Where he doesn't choose to go is to look at those processes in the digital world which simply mirror physical processes. The assumptions behind them are invalid - the organisational walls that are breached will one day come down altogether and with them, a lot of our clunky existing systems and processes.
The 'include then postpone' concept is equally interesting - and equally extensible. It struck me almost as a digital motto and certainly my mind went to Google, Twitter, Facebook et al in that they first included everyone and everything they could, postponing monetisation and data use until much later. Weinberger chooses (rightly) to focus on data; it's natural to want to order things, but we must include messy data first and postpone the introduction of order until later.
There are clear themes in common with Chris Anderson's The Long Tail, Jeff Jarvis's What Would Google Do and other recent books; give control back to the people, promote creation by the masses, provide platforms for people to organise themselves elegantly.
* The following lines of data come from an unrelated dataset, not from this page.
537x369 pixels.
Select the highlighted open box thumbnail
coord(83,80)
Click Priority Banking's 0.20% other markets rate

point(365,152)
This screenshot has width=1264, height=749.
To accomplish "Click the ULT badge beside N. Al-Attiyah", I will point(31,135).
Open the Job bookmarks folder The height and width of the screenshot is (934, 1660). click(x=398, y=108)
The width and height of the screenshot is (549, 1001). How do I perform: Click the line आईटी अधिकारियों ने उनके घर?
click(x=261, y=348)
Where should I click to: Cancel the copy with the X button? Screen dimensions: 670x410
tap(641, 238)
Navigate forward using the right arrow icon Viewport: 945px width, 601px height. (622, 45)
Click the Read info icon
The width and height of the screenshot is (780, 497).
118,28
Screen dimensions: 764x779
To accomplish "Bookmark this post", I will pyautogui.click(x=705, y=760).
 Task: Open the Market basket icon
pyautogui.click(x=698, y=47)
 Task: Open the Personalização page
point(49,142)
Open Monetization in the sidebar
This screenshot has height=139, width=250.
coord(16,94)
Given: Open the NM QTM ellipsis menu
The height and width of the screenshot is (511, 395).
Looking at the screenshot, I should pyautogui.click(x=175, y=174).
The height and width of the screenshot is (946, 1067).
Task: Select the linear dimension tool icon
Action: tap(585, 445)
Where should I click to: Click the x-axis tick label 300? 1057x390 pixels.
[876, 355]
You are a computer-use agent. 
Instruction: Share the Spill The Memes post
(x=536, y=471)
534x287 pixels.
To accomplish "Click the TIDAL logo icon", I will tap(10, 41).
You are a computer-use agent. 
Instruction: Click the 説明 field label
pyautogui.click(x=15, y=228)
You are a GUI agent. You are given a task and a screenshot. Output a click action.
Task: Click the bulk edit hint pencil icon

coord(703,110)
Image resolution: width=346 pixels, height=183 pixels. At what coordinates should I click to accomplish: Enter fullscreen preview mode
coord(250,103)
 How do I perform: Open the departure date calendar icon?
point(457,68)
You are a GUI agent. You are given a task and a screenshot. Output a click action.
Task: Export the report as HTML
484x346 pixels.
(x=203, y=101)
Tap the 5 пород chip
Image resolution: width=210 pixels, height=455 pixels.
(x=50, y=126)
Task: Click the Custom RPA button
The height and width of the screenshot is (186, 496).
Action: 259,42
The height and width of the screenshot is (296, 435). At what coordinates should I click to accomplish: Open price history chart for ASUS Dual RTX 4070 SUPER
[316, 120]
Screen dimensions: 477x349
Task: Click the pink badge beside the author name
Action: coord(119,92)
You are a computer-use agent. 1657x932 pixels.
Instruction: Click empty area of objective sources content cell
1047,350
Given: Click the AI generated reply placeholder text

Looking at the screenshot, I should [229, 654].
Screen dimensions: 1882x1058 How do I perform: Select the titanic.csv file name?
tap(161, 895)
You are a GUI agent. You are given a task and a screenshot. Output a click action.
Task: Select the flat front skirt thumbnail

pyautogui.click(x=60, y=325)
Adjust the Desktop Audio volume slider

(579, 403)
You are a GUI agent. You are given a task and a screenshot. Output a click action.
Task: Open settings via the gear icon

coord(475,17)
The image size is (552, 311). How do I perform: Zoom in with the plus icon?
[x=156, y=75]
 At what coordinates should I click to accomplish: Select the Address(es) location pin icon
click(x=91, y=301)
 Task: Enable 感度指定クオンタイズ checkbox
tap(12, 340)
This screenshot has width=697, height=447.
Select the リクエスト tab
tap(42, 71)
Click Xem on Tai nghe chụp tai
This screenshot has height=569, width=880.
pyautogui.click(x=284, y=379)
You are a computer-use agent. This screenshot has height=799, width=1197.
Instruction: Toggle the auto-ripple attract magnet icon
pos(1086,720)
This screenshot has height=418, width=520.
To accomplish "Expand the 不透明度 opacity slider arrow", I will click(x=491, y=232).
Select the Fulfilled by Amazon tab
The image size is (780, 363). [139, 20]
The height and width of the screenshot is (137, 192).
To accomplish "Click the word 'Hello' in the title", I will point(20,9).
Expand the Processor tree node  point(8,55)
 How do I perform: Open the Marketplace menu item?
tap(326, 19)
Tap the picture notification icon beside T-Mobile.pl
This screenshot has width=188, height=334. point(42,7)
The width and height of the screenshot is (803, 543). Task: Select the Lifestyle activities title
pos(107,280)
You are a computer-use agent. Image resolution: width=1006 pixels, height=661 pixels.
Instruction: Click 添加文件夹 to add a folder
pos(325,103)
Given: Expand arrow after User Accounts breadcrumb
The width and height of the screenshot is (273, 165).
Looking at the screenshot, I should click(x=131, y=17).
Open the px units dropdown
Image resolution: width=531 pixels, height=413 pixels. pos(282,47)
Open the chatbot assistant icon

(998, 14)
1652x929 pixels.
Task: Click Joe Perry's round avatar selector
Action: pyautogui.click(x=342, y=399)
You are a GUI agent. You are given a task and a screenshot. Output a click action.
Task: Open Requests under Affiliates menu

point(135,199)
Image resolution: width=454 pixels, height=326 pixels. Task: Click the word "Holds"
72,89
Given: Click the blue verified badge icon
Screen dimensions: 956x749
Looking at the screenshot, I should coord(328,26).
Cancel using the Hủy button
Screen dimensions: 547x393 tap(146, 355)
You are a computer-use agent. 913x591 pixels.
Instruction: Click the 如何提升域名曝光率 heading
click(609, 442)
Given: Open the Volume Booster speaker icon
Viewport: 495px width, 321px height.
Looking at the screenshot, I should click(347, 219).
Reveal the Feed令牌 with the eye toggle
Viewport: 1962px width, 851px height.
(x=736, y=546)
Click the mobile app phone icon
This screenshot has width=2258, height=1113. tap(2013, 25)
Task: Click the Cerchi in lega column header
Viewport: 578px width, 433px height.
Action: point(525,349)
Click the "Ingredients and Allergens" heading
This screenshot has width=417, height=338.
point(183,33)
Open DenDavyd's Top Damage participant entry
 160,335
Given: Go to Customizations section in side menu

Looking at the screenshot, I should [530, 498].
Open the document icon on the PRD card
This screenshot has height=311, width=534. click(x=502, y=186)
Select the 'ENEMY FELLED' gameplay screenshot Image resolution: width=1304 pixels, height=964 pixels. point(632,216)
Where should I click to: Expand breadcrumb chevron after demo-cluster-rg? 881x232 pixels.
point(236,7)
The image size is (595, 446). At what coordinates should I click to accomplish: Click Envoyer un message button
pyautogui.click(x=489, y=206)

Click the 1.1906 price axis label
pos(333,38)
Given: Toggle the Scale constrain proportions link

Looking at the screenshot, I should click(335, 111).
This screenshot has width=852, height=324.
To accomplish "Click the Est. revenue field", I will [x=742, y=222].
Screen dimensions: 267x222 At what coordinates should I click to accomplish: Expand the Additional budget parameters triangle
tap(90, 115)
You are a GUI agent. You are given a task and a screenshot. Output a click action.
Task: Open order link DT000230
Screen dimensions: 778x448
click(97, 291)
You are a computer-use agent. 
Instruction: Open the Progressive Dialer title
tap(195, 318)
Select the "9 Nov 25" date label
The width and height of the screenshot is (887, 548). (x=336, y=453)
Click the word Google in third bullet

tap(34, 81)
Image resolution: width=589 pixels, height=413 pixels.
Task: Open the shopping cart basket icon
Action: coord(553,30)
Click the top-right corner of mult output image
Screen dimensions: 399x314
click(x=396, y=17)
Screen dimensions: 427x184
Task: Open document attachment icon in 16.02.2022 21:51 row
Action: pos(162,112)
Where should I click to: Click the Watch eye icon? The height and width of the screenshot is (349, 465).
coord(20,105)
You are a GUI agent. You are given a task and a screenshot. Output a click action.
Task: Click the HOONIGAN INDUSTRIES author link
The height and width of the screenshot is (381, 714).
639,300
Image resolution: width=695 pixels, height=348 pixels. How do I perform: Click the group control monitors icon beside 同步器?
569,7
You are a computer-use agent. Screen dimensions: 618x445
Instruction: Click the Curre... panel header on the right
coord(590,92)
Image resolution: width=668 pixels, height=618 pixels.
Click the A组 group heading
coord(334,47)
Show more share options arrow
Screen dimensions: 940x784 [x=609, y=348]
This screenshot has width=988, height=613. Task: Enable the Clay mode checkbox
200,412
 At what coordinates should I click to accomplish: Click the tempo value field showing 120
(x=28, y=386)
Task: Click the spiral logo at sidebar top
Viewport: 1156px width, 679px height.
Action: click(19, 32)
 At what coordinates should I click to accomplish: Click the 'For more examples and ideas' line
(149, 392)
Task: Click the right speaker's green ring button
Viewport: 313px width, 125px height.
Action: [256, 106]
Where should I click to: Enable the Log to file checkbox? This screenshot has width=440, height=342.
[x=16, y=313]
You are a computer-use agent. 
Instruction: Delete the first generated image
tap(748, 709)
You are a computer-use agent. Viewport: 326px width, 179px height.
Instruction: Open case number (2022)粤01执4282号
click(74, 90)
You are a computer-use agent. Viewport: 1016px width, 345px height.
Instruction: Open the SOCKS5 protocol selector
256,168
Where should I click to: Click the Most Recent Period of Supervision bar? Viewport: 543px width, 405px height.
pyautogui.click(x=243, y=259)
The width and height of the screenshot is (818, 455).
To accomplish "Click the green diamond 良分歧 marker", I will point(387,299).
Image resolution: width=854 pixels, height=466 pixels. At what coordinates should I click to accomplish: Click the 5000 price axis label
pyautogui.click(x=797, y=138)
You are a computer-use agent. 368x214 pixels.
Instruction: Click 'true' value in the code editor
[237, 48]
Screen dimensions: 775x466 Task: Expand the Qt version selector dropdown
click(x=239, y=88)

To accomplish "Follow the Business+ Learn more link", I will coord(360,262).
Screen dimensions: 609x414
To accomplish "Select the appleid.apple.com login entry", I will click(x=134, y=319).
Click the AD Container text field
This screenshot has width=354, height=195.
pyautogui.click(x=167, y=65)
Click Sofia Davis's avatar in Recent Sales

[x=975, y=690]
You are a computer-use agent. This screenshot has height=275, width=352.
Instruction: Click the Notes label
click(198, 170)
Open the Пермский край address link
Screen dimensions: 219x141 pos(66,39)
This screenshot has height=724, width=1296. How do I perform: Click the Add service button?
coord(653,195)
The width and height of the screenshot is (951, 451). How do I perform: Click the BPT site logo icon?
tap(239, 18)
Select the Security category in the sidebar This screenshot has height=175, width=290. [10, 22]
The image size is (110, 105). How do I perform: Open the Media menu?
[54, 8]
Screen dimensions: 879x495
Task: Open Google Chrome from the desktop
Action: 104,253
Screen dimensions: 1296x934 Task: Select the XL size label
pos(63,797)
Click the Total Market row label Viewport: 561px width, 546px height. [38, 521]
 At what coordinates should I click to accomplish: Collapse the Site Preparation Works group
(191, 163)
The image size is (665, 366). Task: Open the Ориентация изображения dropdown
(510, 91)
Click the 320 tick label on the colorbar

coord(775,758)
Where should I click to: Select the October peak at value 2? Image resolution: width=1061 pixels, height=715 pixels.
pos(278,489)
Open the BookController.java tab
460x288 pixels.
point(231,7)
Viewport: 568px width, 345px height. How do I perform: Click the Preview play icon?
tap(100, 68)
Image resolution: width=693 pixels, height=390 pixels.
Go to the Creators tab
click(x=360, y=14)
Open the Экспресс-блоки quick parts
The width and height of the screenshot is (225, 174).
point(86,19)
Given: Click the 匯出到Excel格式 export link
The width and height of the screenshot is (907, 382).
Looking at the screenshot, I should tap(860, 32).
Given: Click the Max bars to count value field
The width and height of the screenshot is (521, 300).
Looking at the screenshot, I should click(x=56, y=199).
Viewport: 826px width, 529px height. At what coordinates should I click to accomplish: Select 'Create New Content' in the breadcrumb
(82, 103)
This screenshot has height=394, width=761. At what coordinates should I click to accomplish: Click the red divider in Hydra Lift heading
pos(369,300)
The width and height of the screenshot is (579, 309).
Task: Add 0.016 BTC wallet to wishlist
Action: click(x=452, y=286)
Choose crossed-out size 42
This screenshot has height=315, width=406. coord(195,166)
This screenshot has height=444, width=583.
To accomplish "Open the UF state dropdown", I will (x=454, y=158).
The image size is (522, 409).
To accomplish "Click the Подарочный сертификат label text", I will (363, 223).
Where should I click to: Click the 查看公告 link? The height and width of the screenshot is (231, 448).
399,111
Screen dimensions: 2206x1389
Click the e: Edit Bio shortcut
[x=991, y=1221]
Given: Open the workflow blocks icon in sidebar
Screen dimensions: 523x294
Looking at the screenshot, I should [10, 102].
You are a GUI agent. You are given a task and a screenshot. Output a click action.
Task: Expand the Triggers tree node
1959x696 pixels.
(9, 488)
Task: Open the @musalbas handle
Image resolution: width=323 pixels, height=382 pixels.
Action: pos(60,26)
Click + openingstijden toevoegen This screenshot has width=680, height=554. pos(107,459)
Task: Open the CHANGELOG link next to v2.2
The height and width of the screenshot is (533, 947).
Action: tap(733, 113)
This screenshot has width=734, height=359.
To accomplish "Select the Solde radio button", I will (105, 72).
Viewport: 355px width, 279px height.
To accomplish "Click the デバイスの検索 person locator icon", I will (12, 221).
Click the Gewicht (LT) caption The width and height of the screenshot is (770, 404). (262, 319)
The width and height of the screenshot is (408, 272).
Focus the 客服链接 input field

Perhaps the only area that needs exploring more is the detail of the interface between physical and digital. The analogue to digital path is well understood I'd argue; capture through, say, a camera or microphone, add metadata, upload, share. However, the path back from digital to physical perhaps needs the most work; Weinberger references RFIDs and I started to think in terms of QRs, augmented reality and so on, but without too much success.
So I thought it was a good read. It's already part of the modern tech lexicon and rightly so. Another one of those books you'd like to distill and install directly into the memory banks of all your colleagues. It would be messy, but in a good way.